Friday, August 30, 2013

the building of the farm stand

Kind of late in the game we decided to build a farm stand to sell a few surplus fruits and vegetables.  We started with an old trailer affectionately called the Root trailer because it had once belonged to a man whose last name was Root.  Here is a photo of the inside of the trailer in its 'before' condition.  The inside and outside were faded plywood that had once been painted gray.

We started by painting the sides barn red and then Caitlin painted the lettering on the sides.
First she painted the left side which says "farm fresh produce" using two different lettering styles.

The next day she painted "hand planted, hand harvested" on the right side.
When it came time to add a roof to shade our fruits and vegetables Dad came to the rescue with labor and reclaimed building materials.  The rafters were two that we had salvaged from my brother's old dog house and the posts were some 2x4s and 2x6s that were rescued from a cabin restoration at the lake.  Here is the rafters and corner posts in place.

Next we added the purlins which were also reclaimed wood.

We added two sheets of salvaged plywood to create the roof and here it is ready for business.  Dad built the bins to display the produce and the white box to collect the payments.  Our stand is self serve on the honor system and will be open when we have produce available.

I have plans to tweak it a little more, closing in the rafter end area and adding a sign and probably a little awning over the bins.  If we have enough traffic to warrant it we could also sell out of the sides and bigger items like watermelons and pumpkins may need a different type of display area and we will add a cooler for more perishable items when we have them.

Thanks Dad and Caitlin for all your assistance in this project!

Wednesday, August 21, 2013

today was a project day

Nathan was home yesterday and today and we had a chance to work on some projects.  He had been planning to come to the farm to participate with an installation in the greenhouse of a system to help circulate air during the winter but two days before the installation we sprung a leak in the trap area of the plumbing at the kitchen sink.  So last night he replaced the plumbing.  I took a picture of my new plumbing but decided it needed a little primer and paint in the inside of the cabinet before it will be photo ready.
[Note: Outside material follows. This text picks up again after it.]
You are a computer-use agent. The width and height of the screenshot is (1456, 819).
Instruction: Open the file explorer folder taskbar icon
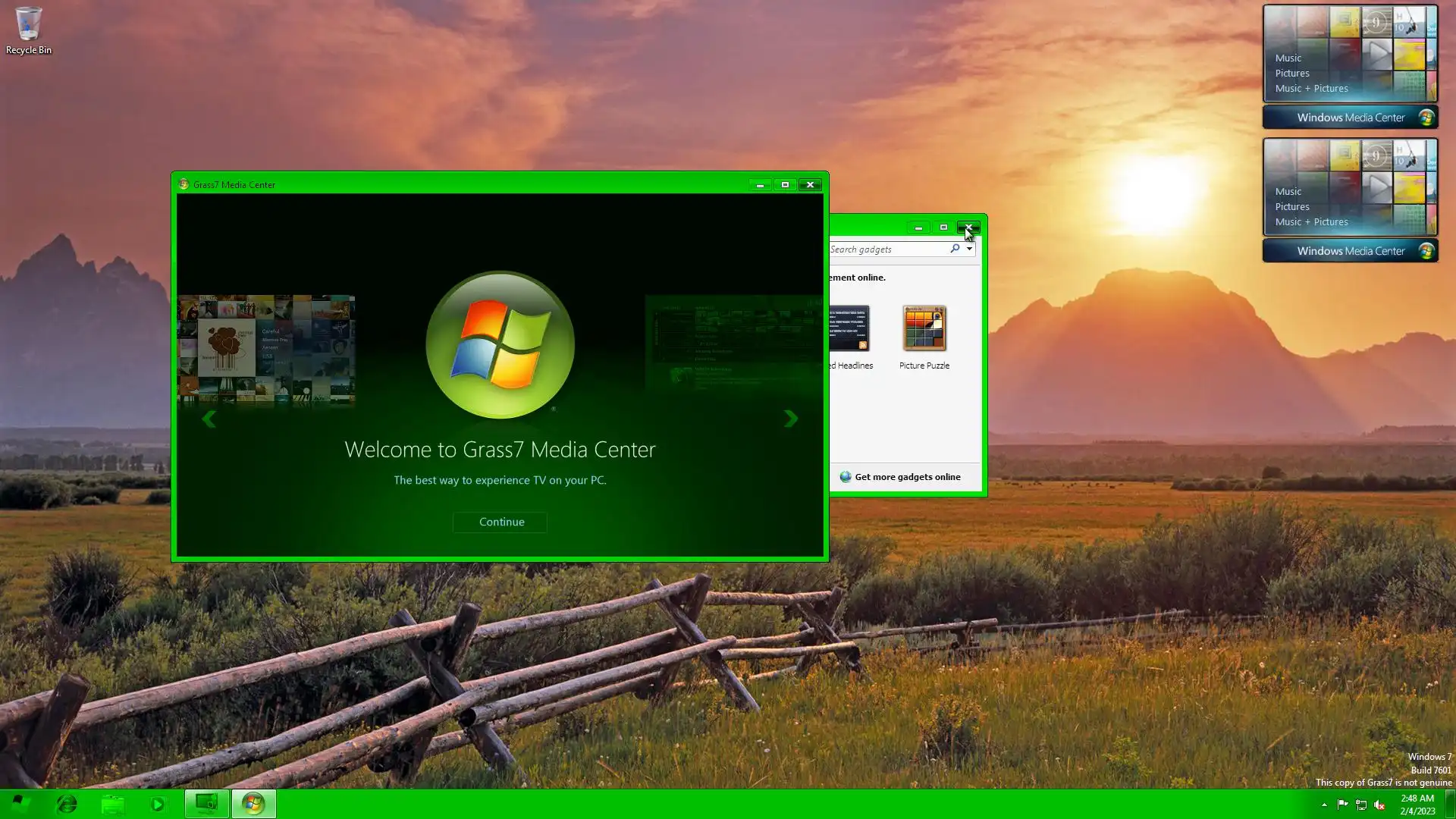(112, 804)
This is photo worthy.  This is my new faucet.  I have wanted a faucet like this for a long time and a while back Caitlin and I found this one on clearance for about 30% of regular price and it has been sitting here waiting to be installed.  So while we had the cabinet empty fixing the leak Nathan installed the faucet as well.  I am so excited.  My old one was not one that was selected by me and it was not my style and was really dated.  Thank you Nathan!!

Here is the other project, the greenhouse project.  Last winter we met a gentleman at the Deep Winter Growers meeting who had an idea that might work to improve the temperature control in the greenhouse.  Bob suggested that we collect the warm air that naturally rises to the peak of the greenhouse and bring it down and circulate it around the water containers which would be located under the tables.  Fronts will be built on the tables creating a tunnel through which the warm air will travel.  The plan is to make it so that we can circulate the warm are back into the growing spaces if we are trying to keep the greenhouse warmer and to discharge the warm air out of the greenhouse if we are trying to cool it off.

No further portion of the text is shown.